**Kutipan Teks**

◇ ◇ ◇ ◇ ◇ ◇ ◇

Istana Yogyakarta yang dikenal dengan nama Gedung Agung terletak di pusat keramaian kota, tepatnya di ujung selatan Jalan Ahmad Yani dahulu dikenal Jalan Malioboro, jantung ibu kota Daerah Istimewa Yogyakarta. Kawasan istana terletak di Kelurahan Ngupasan, Kecamatan Gondomanan, Kota Yogyakarta, dan berada pada ketinggian 120 m dari permukaan laut. Kompleks istana ini menempati lahan seluas 43.585 m².
Masa Hindia Belanda
Gedung utama kompleks istana ini mulai dibangun pada Mei 1824 yang diprakarsai oleh Anthony Hendriks Smissaerat, Residen Yogyakarta ke-18 (1823-1825) yang menghendaki adanya "istana" yang berwibawa bagi residen-residen Belanda sedangkan arsiteknya adalah A. Payen.
Karena adanya Perang Diponegoro atau Perang Jawa (1825-1830) pembangunan gedung itu tertunda. Pembangunan tersebut diteruskan setelah perang tersebut berakhir yang selesai pada 1832. Pada 10 Juni 1867, kediaman resmi residen Belanda itu ambruk karena gempa bumi. Bangunan baru pun didirikan dan selesai pada 1869. Bangunan inilah yang menjadi gedung utama komplek Istana Kepresidenan Yogyakarta yang sekarang disebut juga Gedung Negara.
Pada 19 Desember 1927,
status administratif wilayah Yogyakarta sebagai karesidenan
ditingkatkan menjadi provinsi di mana Gubernur menjadi penguasa
tertinggi. Dengan demikian gedung utama menjadi kediaman para gubernur
Belanda di Yogyakarta sampai masuknya Jepang.

◇ ◇ ◇ ◇ ◇ ◇ ◇

**Data Mentah**
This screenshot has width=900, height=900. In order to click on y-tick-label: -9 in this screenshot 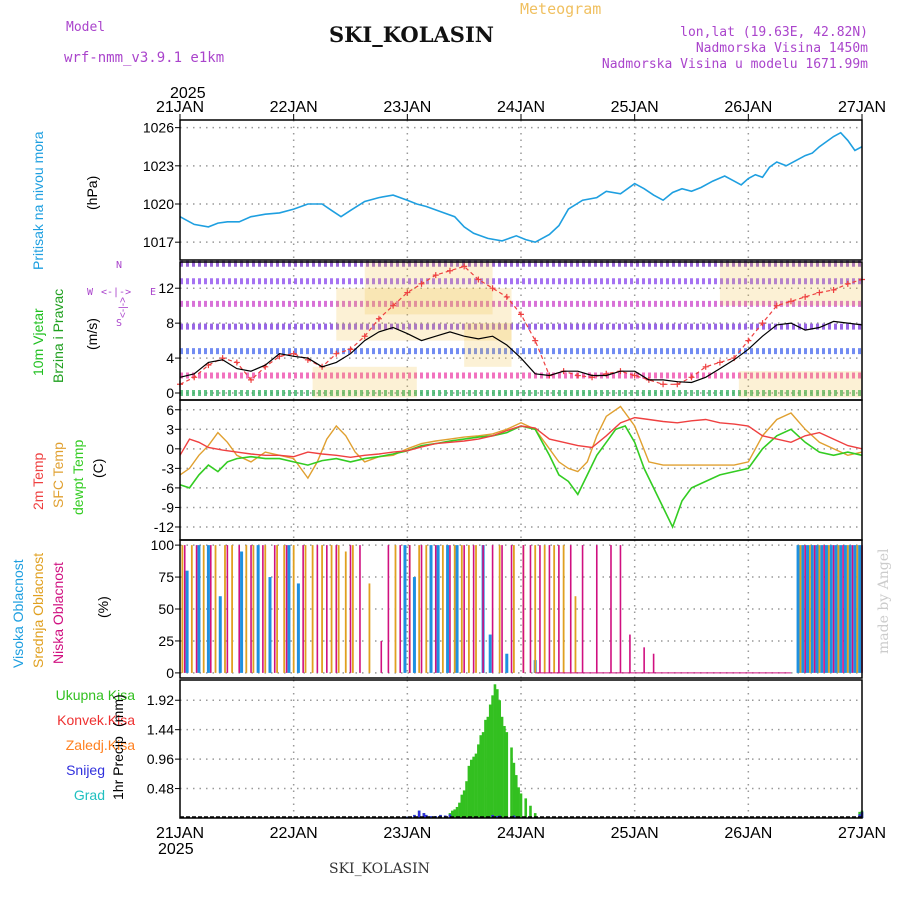, I will do `click(168, 507)`.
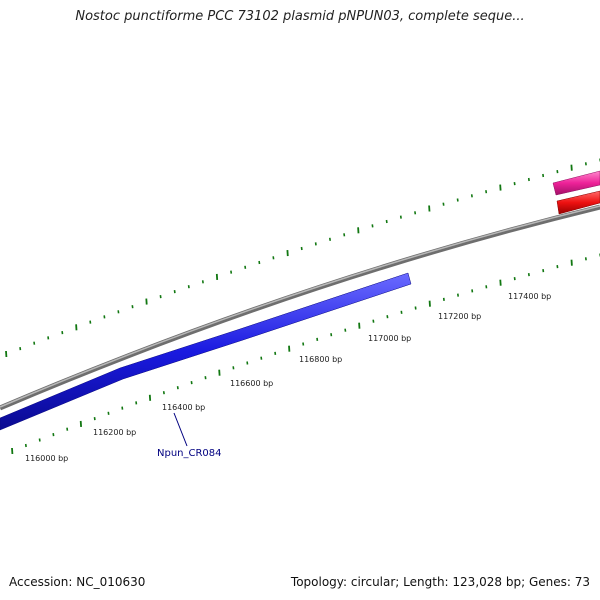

◇ ◇ ◇ ◇ ◇ ◇ ◇

**Bagian Latihan**
**A.** Ringkas paragraf dalam teks tentang Istana Yogyakarta yang diawali "Karena adanya Perang Diponegoro" menjadi daftar berbutir, tanpa menghilangkan fakta pokoknya.
**B.** Tuliskan setiap angka tahun yang disebut dalam teks tentang Istana Yogyakarta, masing-masing satu kali, sesuai urutan kemunculannya.
Materi tidak berkaitan dengan teks tentang Istana Yogyakarta.

**Jawaban Tugas**
**A.**
- Pembangunan gedung tertunda karena Perang Diponegoro atau Perang Jawa (1825–1830).
- Pembangunan dilanjutkan setelah perang berakhir dan selesai pada 1832.
- Pada 10 Juni 1867, kediaman resmi residen Belanda itu ambruk karena gempa bumi.
- Bangunan baru didirikan dan selesai pada 1869.
- Bangunan itulah yang menjadi gedung utama kompleks Istana Kepresidenan Yogyakarta, yang kini disebut juga Gedung Negara.

**B.** 1824, 1823, 1825, 1830, 1832, 1867, 1869, 1927